The Butterfly Effect
I’m 40. It’s weird being 40. I have money to buy nice clothes and go on nice holidays and I have a much deeper sense of self, but I also have wrinkles and squishy bits where before there was no squish.
It’s like I’m in a battle between world domination and impending doom. I want to don a cape and at the same time immerse myself in a vat of Olay Regenerist. How does one live with such polarity every day? It’s exhausting.
One of the weirdest polarity issues I’ve had is contending with the visible/invisible phenomenon. I was a looker in my youth. No, really. I was lithe and athletic, I had an amazing mane of natural blonde hair, I had lovely skin, and I had a bum that stopped traffic. Okay, okay, I’m not sure it literally stopped traffic, but it did cause a poor soul to walk into a pole once and knock himself out. See? I was so visible even my bum had its own butterfly effect going on. But now, with my wrinkles and my not so lustrous hair and my muffin-tops, I’m almost invisible now. It’s weird, going from one to the other in what feels like a very short space of time. On one hand, I love being less visible, doing what I please, when I please, wearing whatever the hell I feel like. On the other hand, where the hell have my admirers gone to?! Where are the dudes that walk into light posts because I’m so GOD-DAMNED AMAZING?
You see the conundrum here.
Of course – really – I am still amazing, just in a different way to my youthful-knock-yourself-out-looking-at-my-bum amazing. And that’s okay; it’s great, in fact. It’s just taking a little bit of getting used to, because said conundrum has everything to do with the fact that we live in a society that values a sexy bum on a woman more than her wisdom.
So, if I’m now invisible to society, where does my value – my worth, come from? It doesn’t come from the thousands of images and messages I receive every day through social media and on TV and on the sides of buses and trains and in magazines and online telling me that in every conceivable way my appearance isn’t good enough and never will be. It has to come from within and from my peers. And by peers I mean my girlfriends – the amazing women in my life, of which there are many. And that’s not to say that I don’t think the men in my life can add to my sense of self-worth, but I do think for this behemoth to turn around, women have got to be able to do this as a collective. We need to be able to say, out loud, around one another, that we’re beautiful and okay just as we are. Squishy, make-upped, non make-upped, tall, short, round, thin, hairy, dark, fair, spotty, wrinkly… it’s ALL beautiful and perfect just as it is.
This has to be my gift to the women coming up the ranks behind me. It also has to be my gift to myself.
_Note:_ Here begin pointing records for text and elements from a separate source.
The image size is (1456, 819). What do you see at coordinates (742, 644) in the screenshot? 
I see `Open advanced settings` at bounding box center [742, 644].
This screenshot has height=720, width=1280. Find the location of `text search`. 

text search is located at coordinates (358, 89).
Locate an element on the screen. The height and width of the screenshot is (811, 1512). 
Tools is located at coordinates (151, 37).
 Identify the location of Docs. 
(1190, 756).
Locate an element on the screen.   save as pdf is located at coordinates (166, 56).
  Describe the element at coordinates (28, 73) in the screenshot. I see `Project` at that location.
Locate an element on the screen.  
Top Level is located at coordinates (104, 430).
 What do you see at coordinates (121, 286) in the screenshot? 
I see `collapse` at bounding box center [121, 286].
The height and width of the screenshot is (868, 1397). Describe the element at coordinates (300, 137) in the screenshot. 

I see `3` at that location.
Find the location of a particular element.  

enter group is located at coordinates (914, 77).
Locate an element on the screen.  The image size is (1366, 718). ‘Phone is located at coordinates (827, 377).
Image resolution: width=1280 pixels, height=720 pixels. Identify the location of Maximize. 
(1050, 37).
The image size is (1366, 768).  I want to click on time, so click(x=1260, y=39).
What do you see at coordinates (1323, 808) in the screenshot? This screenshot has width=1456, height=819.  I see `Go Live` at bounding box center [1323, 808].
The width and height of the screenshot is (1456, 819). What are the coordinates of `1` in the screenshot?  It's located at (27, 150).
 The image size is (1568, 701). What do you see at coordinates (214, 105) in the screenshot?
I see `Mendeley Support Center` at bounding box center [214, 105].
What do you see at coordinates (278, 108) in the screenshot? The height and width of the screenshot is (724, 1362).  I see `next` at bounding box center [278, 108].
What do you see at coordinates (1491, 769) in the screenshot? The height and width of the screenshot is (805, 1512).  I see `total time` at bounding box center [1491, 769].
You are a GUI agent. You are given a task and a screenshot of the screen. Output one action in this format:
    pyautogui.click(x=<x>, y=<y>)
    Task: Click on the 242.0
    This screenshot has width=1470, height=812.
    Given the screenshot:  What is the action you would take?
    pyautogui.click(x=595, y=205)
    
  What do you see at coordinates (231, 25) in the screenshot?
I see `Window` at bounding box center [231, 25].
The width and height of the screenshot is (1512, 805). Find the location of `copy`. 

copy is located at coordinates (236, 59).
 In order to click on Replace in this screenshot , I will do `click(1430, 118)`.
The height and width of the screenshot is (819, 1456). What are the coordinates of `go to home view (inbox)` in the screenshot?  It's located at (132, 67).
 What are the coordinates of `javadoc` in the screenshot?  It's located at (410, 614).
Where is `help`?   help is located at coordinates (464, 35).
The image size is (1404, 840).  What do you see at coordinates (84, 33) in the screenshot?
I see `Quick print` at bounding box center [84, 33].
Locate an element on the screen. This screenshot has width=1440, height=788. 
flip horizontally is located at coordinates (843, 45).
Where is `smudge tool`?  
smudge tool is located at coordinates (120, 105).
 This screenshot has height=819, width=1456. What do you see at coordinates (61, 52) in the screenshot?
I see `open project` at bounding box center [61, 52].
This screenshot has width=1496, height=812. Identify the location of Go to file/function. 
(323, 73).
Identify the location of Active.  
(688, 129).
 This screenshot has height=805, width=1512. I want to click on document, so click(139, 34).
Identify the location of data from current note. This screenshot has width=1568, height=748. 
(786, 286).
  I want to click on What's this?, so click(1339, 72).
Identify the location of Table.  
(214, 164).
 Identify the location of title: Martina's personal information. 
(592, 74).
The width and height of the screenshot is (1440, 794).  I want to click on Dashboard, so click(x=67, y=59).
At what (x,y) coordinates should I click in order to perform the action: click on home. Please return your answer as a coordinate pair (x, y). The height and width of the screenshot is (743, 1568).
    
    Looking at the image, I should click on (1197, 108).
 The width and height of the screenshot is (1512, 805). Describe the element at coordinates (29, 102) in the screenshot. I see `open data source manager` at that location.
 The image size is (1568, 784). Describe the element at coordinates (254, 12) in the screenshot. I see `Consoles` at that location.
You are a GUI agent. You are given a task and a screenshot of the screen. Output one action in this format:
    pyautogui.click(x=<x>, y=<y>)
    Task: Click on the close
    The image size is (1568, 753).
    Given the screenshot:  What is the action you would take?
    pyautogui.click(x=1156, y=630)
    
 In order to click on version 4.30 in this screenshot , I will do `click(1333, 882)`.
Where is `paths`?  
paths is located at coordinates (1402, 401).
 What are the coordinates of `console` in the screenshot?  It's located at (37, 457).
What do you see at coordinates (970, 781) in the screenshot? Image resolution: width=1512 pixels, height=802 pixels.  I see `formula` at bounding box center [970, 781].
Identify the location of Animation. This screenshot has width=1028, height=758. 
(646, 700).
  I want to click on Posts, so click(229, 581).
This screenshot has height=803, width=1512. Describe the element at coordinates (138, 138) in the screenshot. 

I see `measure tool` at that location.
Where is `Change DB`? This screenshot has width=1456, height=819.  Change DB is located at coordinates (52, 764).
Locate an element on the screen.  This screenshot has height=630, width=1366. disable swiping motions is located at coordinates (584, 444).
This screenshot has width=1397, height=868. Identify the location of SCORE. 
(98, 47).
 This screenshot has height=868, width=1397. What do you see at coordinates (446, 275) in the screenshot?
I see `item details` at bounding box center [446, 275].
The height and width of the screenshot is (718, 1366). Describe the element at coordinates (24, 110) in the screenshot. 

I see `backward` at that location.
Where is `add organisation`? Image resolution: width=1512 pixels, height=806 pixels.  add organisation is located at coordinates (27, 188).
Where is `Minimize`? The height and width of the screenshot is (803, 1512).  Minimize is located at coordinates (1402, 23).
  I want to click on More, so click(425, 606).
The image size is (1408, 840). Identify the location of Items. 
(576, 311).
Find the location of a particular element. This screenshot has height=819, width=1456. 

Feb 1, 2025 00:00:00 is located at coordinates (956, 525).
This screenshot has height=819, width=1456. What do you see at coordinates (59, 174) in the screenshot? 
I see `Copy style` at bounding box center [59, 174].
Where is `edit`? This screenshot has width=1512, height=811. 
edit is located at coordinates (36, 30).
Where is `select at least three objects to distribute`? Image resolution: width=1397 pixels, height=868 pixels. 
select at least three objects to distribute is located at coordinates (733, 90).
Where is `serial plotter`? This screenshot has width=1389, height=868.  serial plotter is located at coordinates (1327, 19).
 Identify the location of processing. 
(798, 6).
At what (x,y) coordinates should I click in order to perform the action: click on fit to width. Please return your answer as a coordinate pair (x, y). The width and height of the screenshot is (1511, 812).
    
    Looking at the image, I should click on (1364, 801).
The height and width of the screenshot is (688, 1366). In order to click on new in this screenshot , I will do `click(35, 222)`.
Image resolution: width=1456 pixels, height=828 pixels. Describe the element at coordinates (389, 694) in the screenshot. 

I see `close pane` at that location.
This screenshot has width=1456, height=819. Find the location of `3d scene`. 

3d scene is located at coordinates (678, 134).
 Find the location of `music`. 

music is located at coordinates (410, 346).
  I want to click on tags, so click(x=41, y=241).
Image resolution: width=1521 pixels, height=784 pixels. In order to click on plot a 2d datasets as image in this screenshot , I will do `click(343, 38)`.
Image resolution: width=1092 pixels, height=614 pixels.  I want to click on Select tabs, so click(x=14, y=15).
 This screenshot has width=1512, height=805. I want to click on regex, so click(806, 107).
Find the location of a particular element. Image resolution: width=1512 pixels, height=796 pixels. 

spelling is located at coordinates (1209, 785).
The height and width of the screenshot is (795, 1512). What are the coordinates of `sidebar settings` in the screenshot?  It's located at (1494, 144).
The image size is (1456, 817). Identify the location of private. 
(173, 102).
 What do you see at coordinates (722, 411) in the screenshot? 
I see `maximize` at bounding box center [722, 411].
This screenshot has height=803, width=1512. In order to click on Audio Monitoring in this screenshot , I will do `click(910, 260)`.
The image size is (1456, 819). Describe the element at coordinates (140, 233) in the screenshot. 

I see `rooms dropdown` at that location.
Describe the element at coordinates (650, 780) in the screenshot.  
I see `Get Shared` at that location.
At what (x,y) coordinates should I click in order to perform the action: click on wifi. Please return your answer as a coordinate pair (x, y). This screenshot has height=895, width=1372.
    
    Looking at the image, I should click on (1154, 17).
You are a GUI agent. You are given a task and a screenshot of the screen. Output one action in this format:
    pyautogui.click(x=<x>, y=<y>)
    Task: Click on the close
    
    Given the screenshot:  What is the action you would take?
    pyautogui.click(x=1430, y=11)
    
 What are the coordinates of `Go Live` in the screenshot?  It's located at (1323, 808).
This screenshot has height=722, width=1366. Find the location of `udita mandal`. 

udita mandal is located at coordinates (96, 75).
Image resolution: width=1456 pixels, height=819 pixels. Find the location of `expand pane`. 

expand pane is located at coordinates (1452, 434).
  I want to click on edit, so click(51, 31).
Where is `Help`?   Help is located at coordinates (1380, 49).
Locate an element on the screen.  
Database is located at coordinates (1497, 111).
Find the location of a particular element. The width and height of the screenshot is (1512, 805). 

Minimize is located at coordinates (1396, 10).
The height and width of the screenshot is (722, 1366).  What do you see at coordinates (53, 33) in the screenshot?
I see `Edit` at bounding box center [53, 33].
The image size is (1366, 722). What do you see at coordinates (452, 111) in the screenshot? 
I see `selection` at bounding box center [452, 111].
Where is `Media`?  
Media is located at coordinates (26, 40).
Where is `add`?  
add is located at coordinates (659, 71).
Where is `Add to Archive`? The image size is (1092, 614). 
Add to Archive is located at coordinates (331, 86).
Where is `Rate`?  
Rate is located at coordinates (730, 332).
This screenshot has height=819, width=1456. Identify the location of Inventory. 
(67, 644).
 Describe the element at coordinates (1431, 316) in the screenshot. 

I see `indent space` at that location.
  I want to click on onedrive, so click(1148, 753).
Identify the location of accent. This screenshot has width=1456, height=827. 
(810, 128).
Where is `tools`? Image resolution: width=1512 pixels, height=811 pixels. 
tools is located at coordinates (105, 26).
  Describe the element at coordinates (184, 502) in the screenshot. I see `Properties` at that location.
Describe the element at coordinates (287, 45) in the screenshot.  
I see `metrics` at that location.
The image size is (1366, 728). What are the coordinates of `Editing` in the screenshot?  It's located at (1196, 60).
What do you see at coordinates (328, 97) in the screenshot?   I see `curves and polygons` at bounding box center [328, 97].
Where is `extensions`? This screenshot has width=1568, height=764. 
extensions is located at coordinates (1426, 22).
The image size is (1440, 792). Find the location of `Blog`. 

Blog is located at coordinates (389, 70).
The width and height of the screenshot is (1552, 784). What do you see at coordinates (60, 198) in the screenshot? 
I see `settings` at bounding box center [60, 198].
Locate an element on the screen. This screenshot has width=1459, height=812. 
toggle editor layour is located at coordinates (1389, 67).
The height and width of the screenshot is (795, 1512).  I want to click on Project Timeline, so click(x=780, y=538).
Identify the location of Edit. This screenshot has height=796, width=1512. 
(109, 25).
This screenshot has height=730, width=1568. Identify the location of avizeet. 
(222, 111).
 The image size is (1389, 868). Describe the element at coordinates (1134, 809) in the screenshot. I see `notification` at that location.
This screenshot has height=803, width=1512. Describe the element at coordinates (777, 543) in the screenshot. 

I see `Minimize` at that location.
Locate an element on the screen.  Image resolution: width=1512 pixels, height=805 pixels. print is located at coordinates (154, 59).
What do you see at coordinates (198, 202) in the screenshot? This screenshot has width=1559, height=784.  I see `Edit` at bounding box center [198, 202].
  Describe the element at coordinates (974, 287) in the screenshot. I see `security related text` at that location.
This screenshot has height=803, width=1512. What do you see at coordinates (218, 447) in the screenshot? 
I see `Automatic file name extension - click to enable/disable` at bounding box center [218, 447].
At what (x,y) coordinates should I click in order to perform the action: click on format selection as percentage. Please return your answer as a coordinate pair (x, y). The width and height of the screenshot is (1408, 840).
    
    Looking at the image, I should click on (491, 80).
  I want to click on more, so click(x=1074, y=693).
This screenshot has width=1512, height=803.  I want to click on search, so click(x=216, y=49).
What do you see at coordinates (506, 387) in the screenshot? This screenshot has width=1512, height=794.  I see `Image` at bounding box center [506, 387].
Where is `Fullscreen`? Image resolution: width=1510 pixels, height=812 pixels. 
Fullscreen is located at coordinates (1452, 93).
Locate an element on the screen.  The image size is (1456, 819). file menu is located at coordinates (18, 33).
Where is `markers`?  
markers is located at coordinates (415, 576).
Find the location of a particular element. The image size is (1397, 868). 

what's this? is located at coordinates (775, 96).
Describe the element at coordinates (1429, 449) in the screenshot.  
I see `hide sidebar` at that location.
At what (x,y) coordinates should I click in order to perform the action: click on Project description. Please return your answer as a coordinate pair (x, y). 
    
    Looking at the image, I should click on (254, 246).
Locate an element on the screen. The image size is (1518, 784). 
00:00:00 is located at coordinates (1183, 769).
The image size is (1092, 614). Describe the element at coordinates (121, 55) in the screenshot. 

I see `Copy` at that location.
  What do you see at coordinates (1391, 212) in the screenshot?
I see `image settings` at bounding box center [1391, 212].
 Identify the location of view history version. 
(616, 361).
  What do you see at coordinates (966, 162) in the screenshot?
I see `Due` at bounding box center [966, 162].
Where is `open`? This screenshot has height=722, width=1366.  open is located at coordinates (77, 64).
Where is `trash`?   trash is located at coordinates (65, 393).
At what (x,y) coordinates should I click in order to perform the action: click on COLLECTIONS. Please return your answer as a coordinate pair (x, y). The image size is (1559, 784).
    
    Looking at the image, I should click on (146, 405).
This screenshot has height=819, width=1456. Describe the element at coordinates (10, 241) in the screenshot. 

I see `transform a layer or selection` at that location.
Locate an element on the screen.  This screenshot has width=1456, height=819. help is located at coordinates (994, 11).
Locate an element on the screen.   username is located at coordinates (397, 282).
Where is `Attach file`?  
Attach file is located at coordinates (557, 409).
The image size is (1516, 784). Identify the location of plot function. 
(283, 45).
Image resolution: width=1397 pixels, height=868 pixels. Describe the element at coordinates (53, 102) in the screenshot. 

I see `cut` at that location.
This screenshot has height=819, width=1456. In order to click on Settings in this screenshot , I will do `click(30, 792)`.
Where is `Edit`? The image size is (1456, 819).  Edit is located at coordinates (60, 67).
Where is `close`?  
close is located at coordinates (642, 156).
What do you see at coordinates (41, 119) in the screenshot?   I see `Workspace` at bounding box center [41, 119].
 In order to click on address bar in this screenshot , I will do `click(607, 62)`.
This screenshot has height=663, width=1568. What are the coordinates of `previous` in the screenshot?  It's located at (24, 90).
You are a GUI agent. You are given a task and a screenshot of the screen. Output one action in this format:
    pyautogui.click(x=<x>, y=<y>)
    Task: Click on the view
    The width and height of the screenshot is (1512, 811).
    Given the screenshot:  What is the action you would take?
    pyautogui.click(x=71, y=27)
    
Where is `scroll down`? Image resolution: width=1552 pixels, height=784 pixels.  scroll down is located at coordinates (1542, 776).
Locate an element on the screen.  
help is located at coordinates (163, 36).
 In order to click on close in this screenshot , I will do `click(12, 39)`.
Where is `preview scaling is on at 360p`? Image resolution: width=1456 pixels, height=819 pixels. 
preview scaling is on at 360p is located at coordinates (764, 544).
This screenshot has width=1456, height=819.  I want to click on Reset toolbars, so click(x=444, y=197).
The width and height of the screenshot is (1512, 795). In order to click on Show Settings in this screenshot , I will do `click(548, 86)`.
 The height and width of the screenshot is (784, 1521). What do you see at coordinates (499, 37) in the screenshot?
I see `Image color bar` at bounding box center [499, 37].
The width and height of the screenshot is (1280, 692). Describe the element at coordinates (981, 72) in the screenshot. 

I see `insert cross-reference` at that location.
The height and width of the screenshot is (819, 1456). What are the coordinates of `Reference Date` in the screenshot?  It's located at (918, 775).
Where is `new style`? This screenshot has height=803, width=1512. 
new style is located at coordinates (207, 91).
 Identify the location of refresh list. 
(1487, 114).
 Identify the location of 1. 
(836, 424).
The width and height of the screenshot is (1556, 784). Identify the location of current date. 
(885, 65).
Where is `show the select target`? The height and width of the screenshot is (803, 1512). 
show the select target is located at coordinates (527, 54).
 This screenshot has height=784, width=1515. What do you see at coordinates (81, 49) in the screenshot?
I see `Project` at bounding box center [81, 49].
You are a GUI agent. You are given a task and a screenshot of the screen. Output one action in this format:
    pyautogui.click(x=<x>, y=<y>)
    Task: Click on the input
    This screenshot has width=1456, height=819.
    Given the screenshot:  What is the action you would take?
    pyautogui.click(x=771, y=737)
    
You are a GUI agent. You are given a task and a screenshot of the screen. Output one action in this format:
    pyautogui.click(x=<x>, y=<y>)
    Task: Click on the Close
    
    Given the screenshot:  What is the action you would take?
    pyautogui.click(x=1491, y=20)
No-one else is ever going to know my true, wondrous amazingness better than me. Who else can see the things I dream up in my head, the dances I choreograph, the stories I invent, the compliments I think as strangers pass me by, the sheer amount of love that I have to give and how much I can nurture? Me, me, it’s all me who will ever really know these things. So it’s my job to love myself. It’s my job to know my worth and how very little it has to do with the size of my breasts or how thick my eyelashes are. But it’s also my job to say this – aloud – to you, and to you, and you, and you, and you, and you. Until collectively, we believe it, deep in our bones – that we are perfect, all of us, exactly as we are.